Copy out each of the entries below word for word.

(Entries from a dataset)
§

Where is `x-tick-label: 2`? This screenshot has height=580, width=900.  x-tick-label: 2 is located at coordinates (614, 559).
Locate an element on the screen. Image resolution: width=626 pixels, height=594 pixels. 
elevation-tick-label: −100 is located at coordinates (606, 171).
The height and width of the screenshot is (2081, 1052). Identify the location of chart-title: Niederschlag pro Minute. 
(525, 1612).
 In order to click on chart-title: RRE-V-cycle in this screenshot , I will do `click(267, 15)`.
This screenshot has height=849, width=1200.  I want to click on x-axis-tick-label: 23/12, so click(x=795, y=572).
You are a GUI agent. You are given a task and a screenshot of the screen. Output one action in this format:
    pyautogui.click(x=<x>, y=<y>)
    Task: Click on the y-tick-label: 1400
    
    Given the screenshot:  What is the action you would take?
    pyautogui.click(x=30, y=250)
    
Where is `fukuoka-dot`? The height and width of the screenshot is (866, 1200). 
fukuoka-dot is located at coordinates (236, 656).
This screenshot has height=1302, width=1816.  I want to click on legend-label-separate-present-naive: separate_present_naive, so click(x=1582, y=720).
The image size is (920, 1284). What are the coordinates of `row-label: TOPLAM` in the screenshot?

§

### Problem solution
Where is `x-tick-label: 2`? This screenshot has height=580, width=900.  x-tick-label: 2 is located at coordinates (614, 559).
Locate an element on the screen. Image resolution: width=626 pixels, height=594 pixels. 
elevation-tick-label: −100 is located at coordinates (606, 171).
The height and width of the screenshot is (2081, 1052). Identify the location of chart-title: Niederschlag pro Minute. 
(525, 1612).
 In order to click on chart-title: RRE-V-cycle in this screenshot , I will do `click(267, 15)`.
This screenshot has height=849, width=1200.  I want to click on x-axis-tick-label: 23/12, so click(x=795, y=572).
You are a GUI agent. You are given a task and a screenshot of the screen. Output one action in this format:
    pyautogui.click(x=<x>, y=<y>)
    Task: Click on the y-tick-label: 1400
    
    Given the screenshot:  What is the action you would take?
    pyautogui.click(x=30, y=250)
    
Where is `fukuoka-dot`? The height and width of the screenshot is (866, 1200). 
fukuoka-dot is located at coordinates (236, 656).
This screenshot has height=1302, width=1816.  I want to click on legend-label-separate-present-naive: separate_present_naive, so click(x=1582, y=720).
The image size is (920, 1284). What are the coordinates of `row-label: TOPLAM` in the screenshot?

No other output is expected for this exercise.